Another tiny interpreter for a stack-based language… this time in OCaml

So a few days ago I was wondering if simple stack functions could be implemented concisely in a statically typed language like OCaml… similar to the way it can be done in Scheme and Python, as discussed here. This prompted an interesting comment by Juri Pakaste.

However, one thing that does come to mind is that there’s a limited number of stack effects you need to support – maybe create higher order functions like one_two (for dup), two_two (for swap), etc, that would take a function as a parameter and return a function that takes in the env and ns parameters, pop the correct number of items, give them as args to the function received as a parameter, then push the return values?

So, using this idea, I wrote another proof-of-concept “interpreter” in OCaml.
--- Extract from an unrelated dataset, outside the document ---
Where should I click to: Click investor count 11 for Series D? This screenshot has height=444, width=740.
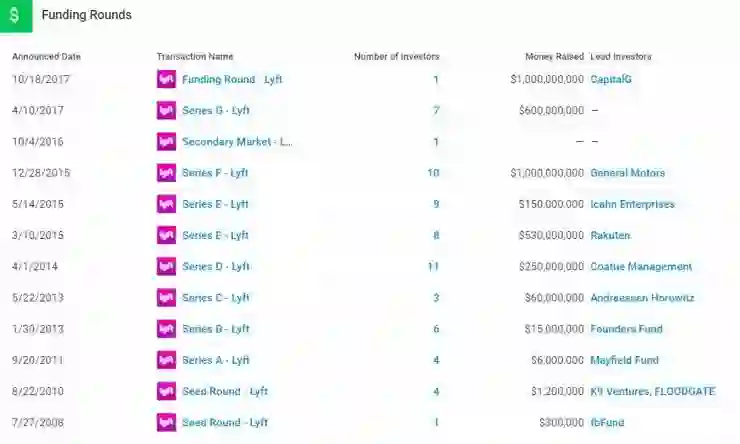(433, 267)
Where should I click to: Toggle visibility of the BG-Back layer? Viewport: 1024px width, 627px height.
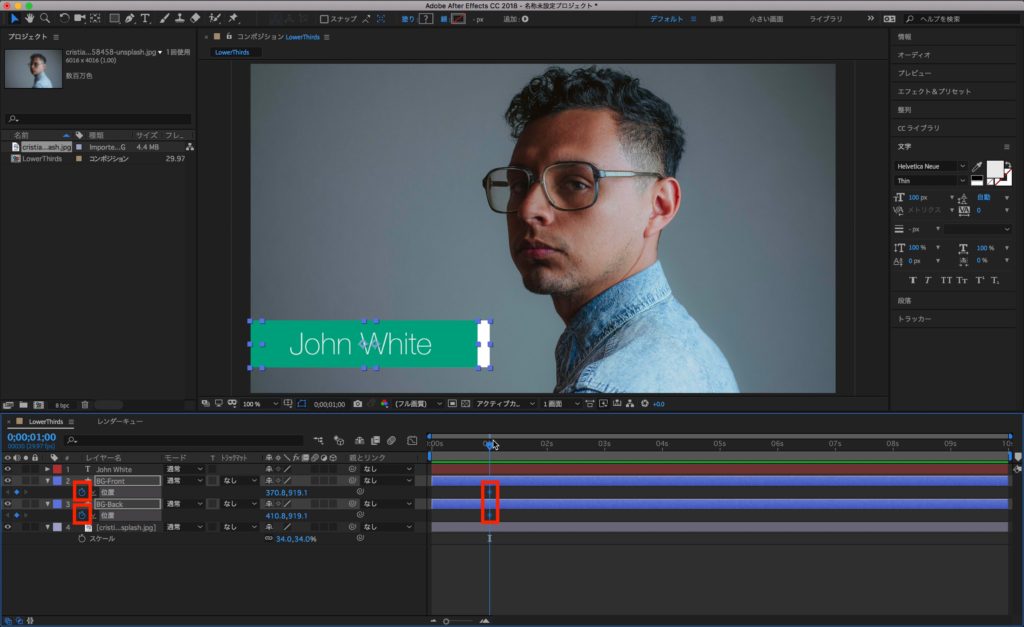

I’ve deliberately kept it as simple as possible; the stack only takes integers, and there’s only a few words, and no real parser; rather, you pass a list of words (as strings) to the process_words function. 

(Again, my OCaml is clunky, but then again I haven’t read ML for the Working Programmer yet.)

First of all, let’s define a simple stack:

type stack = { mutable items: int list };;

let push stk x =
    stk.items <- x :: stk.items;;

let pop stk =
    match stk.items with
      [] -> failwith "stack is empty"
    | hd::tl ->
      stk.items <- tl;
      hd;;

let stack_repr stk =
    let contents = List.map string_of_int (List.rev stk.items) in
    let s = String.concat " " contents in
    "[" ^ s ^ "]";;

let make_stack () =
    { items=[] };;

Next, let’s write a few common “stack transformers”.

let one_two f =
    let g stk =
        let n1 = pop stk in
        let (r1, r2) = f n1 in
        push stk r1; push stk r2
    in g;;

let two_one f =
    let g stk =
        let n2 = pop stk in
        let n1 = pop stk in
        let r1 = f n1 n2 in
        push stk r1
    in g;;

let two_two f =
    let g stk =
        let n2 = pop stk in
        let n1 = pop stk in
        let (r1, r2) = f n1 n2 in
        push stk r1; push stk r2
    in g;;

let one_zero f =
    let g stk =
        let n1 = pop stk in
        let _ = f n1 in
        ()
    in g;;  

The idea is to take functions with different signatures; e.g. one_two wants a function that takes one argument and returns a tuple of two items, two_one takes two arguments and returns one, etc. They are then “transformed” to (or rather, encapsulated in) functions that take one argument (a stack) and apply the wrapped function to it, popping and pushing the right number of items.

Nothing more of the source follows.